The previous post covered proposals with Engineering because data science can’t stand without their shoulders. There is no mention of the model. This is intentional. Before you build anything, it is important to establish what success looks like. Data science classes have it all backwards, that you are given clean pertinent data and the metric, and you can just apply your favorite model. Real life is messy.

So let’s talk about what is our success metric for Data Science Track.

When an Unlimited customer is ready to swap out for a set of new dresses, she comes to our site and browses. This is a long cycle where she will try a lot of different filters and pathways to narrow down the products she wants. These products are filtered by availability at the time. We are not a traditional e-commerce site and are out of some dresses at any given point. If we don’t have a barcode in her size, we won’t display it that day. This is controlled by a home-grown complicated state machine software called reservation calendar.  Think hotel bookings.

We can’t control what will be available the day she comes back. So there are a few metrics that might matter:

  • PICKS: Does she pick the dress that was recommended?
  • SESSION_TIME: Does it take her less time to get to the dress? Is the visit shorter?
  • HEARTS: Did she favorite the dress. So even though she won’t pick it this time, she likes it and could rent it later.

I like PICKS because it is the most honest indicator of whether she was content. However availability skews it – she might have picked that dress if it were available that day.

SESSION_TIME is interesting because while this is a great theory, nothing shows conclusively that spending less time on site reduces churn. If anything, we see the opposite. This is because an engaged user might click around more and actually stay on the site longer. Since I don’t understand all these dynamics, I’m not going to check this now.

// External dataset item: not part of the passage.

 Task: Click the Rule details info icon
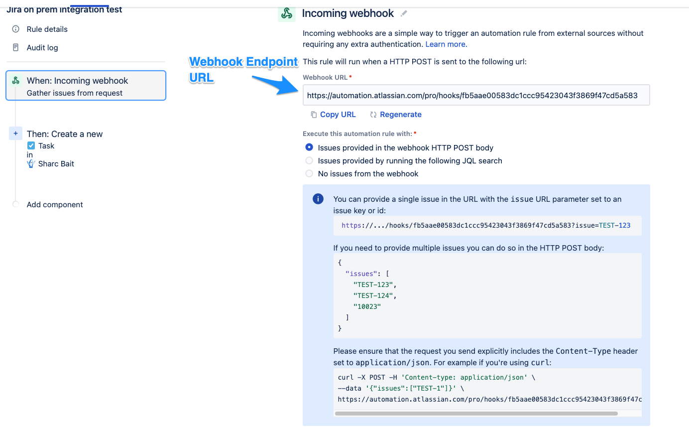16,29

HEARTS is a good proxy. However it is possible that she might favorite things because they are pretty but not pick them. This was the case at Barnes & Nobles where I pulled some Facebook graph data and found little correlation with authors people actually bought. However, we have done a lot of analysis where for Unlimited users, this correlates with picks very nicely. So Unlimited users are actually using hearts as their checkout mechanism.

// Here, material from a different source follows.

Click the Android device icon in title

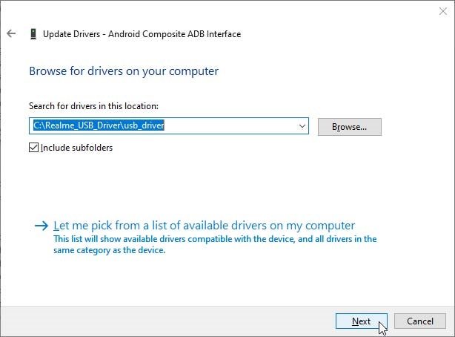33,33
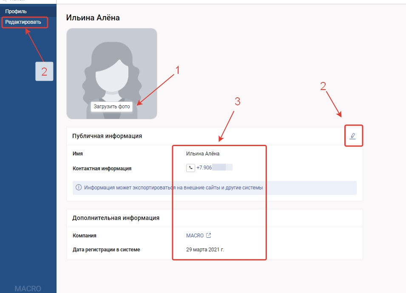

We also have shortlists, but all shortlists are hearts so we can just focus on hearts for now.

OK, so we all agreed that HEARTS is the metric we will tune against. Of course, PICKS needs to be monitored but this is the metric we will chase for now.

Now that we have the metric, let’s talk data.

We have:

  • membership information
  • picks (orders)
  • classic orders
  • product views
  • hearts
  • shortlists
  • searches and other clicks
  • user profile – size, etc
  • reviews
  • returns
  • Try to buy data

For a new data scientist, this would be the most frustrating part. Each data has it’s own quirks and learnings. It takes time to understand all those. Luckily, we are familiar with these.

Baseline Models

We want a baseline model. And ideally, more than one model so we can compare against this baseline and see where we are.

Current recommendations are running on a home grown Bayesian platform (written in scala). For classic recommendations, they are calculating :

P(s | u) = P(e | u) * P(s | e)

where s = style (product). u = user, e = event.

In other words, it estimates the probability of user liking a style based on user going to an event. We use shortlists, product views and other metadata to estimate these.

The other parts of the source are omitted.